------ Fragmento
El calentamiento global convierte la tundra ártica en bosque
Sabíamos que el Ártico estaba sufriendo un deshielo histórico, si no el mayor de todos los tiempos, sí el mayor jamás registrado. Lo que no imaginábanos era que, cosa insólita pero también lógica por el aumento de las temperaturas, los árboles estaban creciendo entre la tundra ártica.

Los científicos están anonadados. No esperaban llegar a estas conclusiones de forma tan rápida. Es decir, se esperaba la paulatina y futura colonización de los árboles con el avance del calentamiento global, pero en ningún caso que ya estuviera ocurriendo. Así, al menos el noroeste de la tundra eurasiática, no ha hecho falta esperar siglos, porque los árboles ya han llegado. Primero lo hicieron los arbustos y matorrales, y ahora éstos se han convertido en árboles que amenazan con quedarse y extenderse por toda la tierra del sol de medianoche.
------------
------ Datos aportados
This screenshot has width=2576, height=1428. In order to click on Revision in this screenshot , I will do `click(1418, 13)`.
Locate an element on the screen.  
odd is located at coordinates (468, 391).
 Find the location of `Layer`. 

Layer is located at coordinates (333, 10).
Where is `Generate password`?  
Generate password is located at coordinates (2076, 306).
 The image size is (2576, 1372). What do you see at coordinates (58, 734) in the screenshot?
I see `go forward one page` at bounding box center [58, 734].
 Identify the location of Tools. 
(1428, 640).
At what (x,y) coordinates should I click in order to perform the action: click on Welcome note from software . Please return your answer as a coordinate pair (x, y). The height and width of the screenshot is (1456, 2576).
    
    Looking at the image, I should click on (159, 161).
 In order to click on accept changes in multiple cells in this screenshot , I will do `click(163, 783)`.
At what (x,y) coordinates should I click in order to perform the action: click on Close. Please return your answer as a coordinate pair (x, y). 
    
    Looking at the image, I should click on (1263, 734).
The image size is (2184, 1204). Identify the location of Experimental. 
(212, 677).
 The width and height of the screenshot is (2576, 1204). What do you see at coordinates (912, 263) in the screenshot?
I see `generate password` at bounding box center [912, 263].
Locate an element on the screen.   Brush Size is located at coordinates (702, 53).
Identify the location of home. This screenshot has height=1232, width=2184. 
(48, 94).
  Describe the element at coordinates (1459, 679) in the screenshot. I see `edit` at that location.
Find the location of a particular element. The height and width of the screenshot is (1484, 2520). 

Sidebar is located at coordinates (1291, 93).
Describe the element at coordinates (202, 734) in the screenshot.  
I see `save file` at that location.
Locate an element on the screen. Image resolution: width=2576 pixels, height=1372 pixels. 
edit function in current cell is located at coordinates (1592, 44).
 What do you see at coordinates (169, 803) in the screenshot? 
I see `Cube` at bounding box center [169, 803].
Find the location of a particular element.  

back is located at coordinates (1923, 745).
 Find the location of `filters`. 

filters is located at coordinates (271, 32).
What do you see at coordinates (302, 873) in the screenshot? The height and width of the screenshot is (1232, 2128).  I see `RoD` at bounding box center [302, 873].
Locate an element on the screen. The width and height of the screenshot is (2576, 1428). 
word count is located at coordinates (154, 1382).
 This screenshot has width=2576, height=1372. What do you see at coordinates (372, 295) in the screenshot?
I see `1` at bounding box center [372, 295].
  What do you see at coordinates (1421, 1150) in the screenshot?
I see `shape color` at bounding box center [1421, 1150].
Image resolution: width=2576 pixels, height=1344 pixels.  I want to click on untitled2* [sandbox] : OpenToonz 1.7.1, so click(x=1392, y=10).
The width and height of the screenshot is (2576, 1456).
------------
▸ **Tarea 1**
Copia del texto sobre la tundra el trozo que empieza con las palabras "Los científicos están" y acaba con "sol de medianoche.".
▸ **Tarea 2**
Según el texto sobre la tundra, ¿qué plantas llegaron primero, antes de convertirse en árboles?
Los ítems de arriba son un material aparte del texto sobre la tundra.

▸ **Tu respuesta 1**
Los científicos están anonadados. No esperaban llegar a estas conclusiones de forma tan rápida. Es decir, se esperaba la paulatina y futura colonización de los árboles con el avance del calentamiento global, pero en ningún caso que ya estuviera ocurriendo. Así, al menos el noroeste de la tundra eurasiática, no ha hecho falta esperar siglos, porque los árboles ya han llegado. Primero lo hicieron los arbustos y matorrales, y ahora éstos se han convertido en árboles que amenazan con quedarse y extenderse por toda la tierra del sol de medianoche.

▸ **Tu respuesta 2**
Los arbustos y matorrales.